Emily Jenkins, an attorney with the Tennessee Justice Center and a longtime child welfare activist, said that while children and teens attend local schools, they are not allowed to invite friends over, bring their own snacks, have cell phones, receive the usual $2 a week foster care allowance or have their homework or grades checked. While a child lives in a group home and awaits an evaluation, efforts to find a foster home for that child are halted, she said.
Class action complaint accuses Tennessee Department of Child Services of mistreating children with disabilities
“And now it’s summer and they have no support and they’re just waiting at home,” Jenkins said.
“This is another way DCS is placing children in places other than their homes,” Jenkins said. “We are taking a major step back from the progress that has been made to ensure that a child’s first and best place is at home.”
Privately run “assisted living” homes previously contracted with the Department of Intellectual and Developmental Disabilities (DIDD) to serve adults.
These are separate from state-run group homes that house adults with severe physical and intellectual disabilities, and DCS also houses children there.
The Lookout reported last month that DIDD had notified adult families living in state-owned facilities that the facilities would be “decommissioned” for children in state custody. Affected families told The Lookout that state officials later backed off the move after facing backlash from survivors and disability rights groups.
A DCS spokesman said last week that the agency would respond by Friday to questions posed two weeks ago about how many children were in group homes for people with disabilities and for how long. DCS did not provide a response Friday.
The state’s troubled child welfare agencies have come under intense scrutiny in recent years over the mistreatment of children in their care.
The agency has taken suspected abused or neglected children from their homes, forced them to sleep on office floors, and hospitalized them for months after they were ready to be discharged.

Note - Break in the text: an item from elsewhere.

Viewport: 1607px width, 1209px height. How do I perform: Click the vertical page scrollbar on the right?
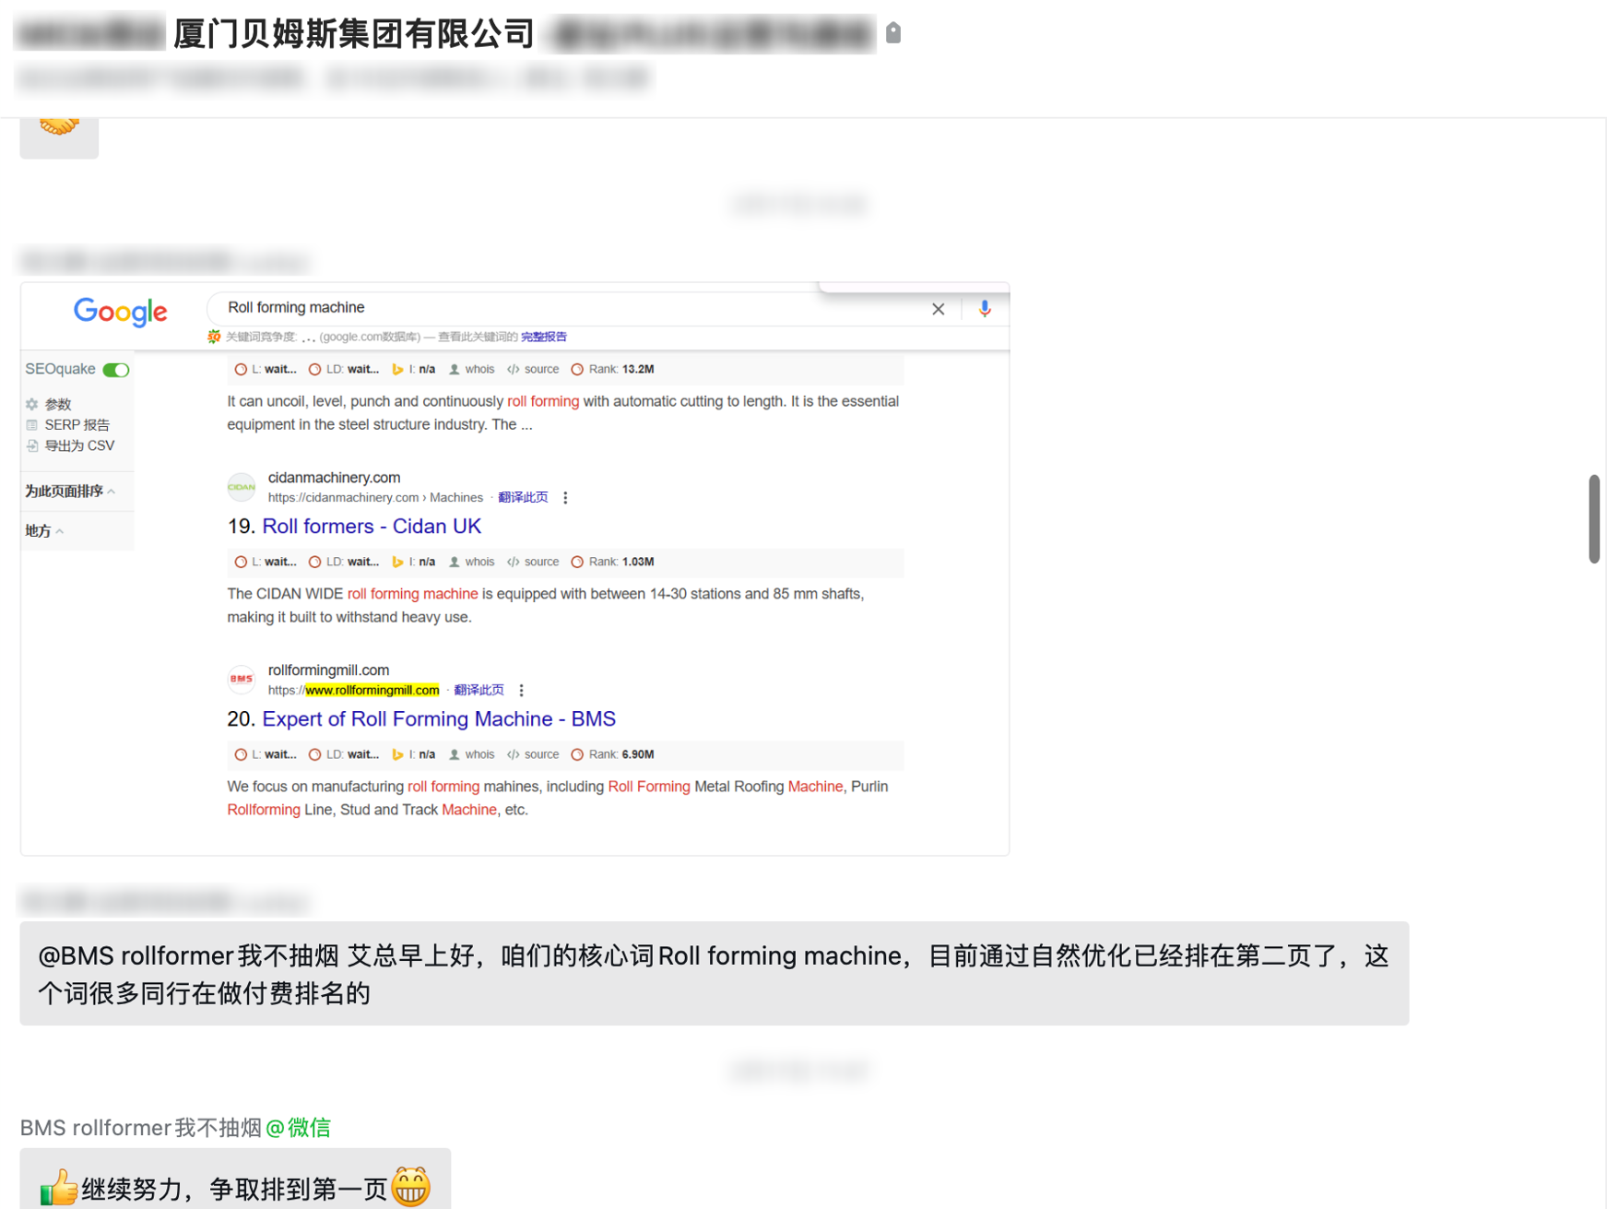(1595, 519)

‘Pitting one group against another’: Tennessee asks adults with disabilities to take in foster children
DCS-sanctioned juvenile detention centers illegally place children in solitary confinement as a routine form of punishment.
And a recent class action lawsuit filed in federal court last month alleges that DCS illegally and unconstitutionally detains children with disabilities in prison-like facilities where they are pepper-sprayed, beaten, and denied their rights to education and health care.
Lawmakers approved a $1.1 billion budget increase for the agency last year to hire more caseworkers and set up transitional housing for detained children, but the agency remains under intense scrutiny over its treatment of children.
Advocates say they are particularly concerned that normal safeguards for adults and children housed in group homes are not being applied to children in DCS custody.
DCS’s rules for assisted living facilities do not place any limits on how long children can stay in a group home, and up to three children are supervised 24/7 by hourly employees.
Under longstanding DIDD regulations, private contractors who run group homes must only accept individuals with a diagnosed intellectual disability (defined as an IQ of 70 or below) or developmental disabilities such as cerebral palsy or spina bifida to comply with federal regulations designed to ensure individuals receive an appropriate level of care.
DCS also has longstanding rules about “qualified residential treatment programs,” which require them to follow strict standards before placing a child outside of a home, including 30- and 60-day evaluations by experts to ensure the child is placed in the most appropriate location.